Advancing a manager#8217;s style

Published 12:00 am Wednesday, April 30, 2008

FRANKLIN—Tracey Edwards has retail running through her bloodstream, not motor oil.

Her grandparents ran the Town and Country store in downtown Franklin, and her father ran a construction company.

So when Edwards became store manager of Advance Auto in November 2006, she was the first in her family to get into the auto repair business.

Sure, some family members did minor car repair and maintenance, but none had the expertise to guide Edwards to the field.

What she did have, however, was a track record in retail, having worked at Roses during her days at Windsor High School and then attending Paul D. Camp Community College studying business management.

“Retail,” she said, “just came naturally to me.”

The folks at Advance Auto corporate must agree: Edwards was named district manager of the year last month.

The district includes about 10 stores, Edwards said, running from Smithfield to Suffolk, Newport News to Chesapeake.
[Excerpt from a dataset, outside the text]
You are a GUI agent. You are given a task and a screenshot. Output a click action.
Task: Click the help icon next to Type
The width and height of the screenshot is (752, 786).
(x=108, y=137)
She the award was based on the “numbers” the store has done recently, and she cited Brandy Francis, the commercial parts pro, for her role in the store’s numbers being so strong.

Her stop at Roses as a part-time employee mushroomed into a management career. She then went on to Dollar General stores before putting her resume on line at and getting a call from Advance, among others.

“There were [job] leads in Maryland, from all over,” Edwards said. “But I didn’t want to move.”

Her management career continued, but this time, she had to learn the field of car parts.

“I’m sure some people struggle with it,” she said, “But I wanted to learn.”

Edwards said she got a lot of help from fellow employees.

“Oh, everybody here helped out,” she said.

Even though she’s still in retail management, Edwards said the job selling auto parts is different from her last stops.

“It’s always something,” she said. For one, three trucks a day drop off parts, and commercial customers require that parts leave the store every day.

And, “there’s a different clientele” from her other jobs to thos one, helping those who need car parts.

Still, she said, “I don’t have a bad day.”

But one trait of retail carries over regardless of the product being offered.

“Our biggest thing is customer service,” she said.

Once such service is being offered Saturday in the store’s parking lot on Armory Drive. From 10 a.m. to 2 p.m., store employees are offering a maintenance care team to inspect vehicles for proper fluid amounts and general maintenance inspections.

When she was named manager of the year, it was done so at a meeting in Raleigh, N.C.

“I had no idea,” she said.

“She was shocked and amazed,” said Francis, the commercial parts manager.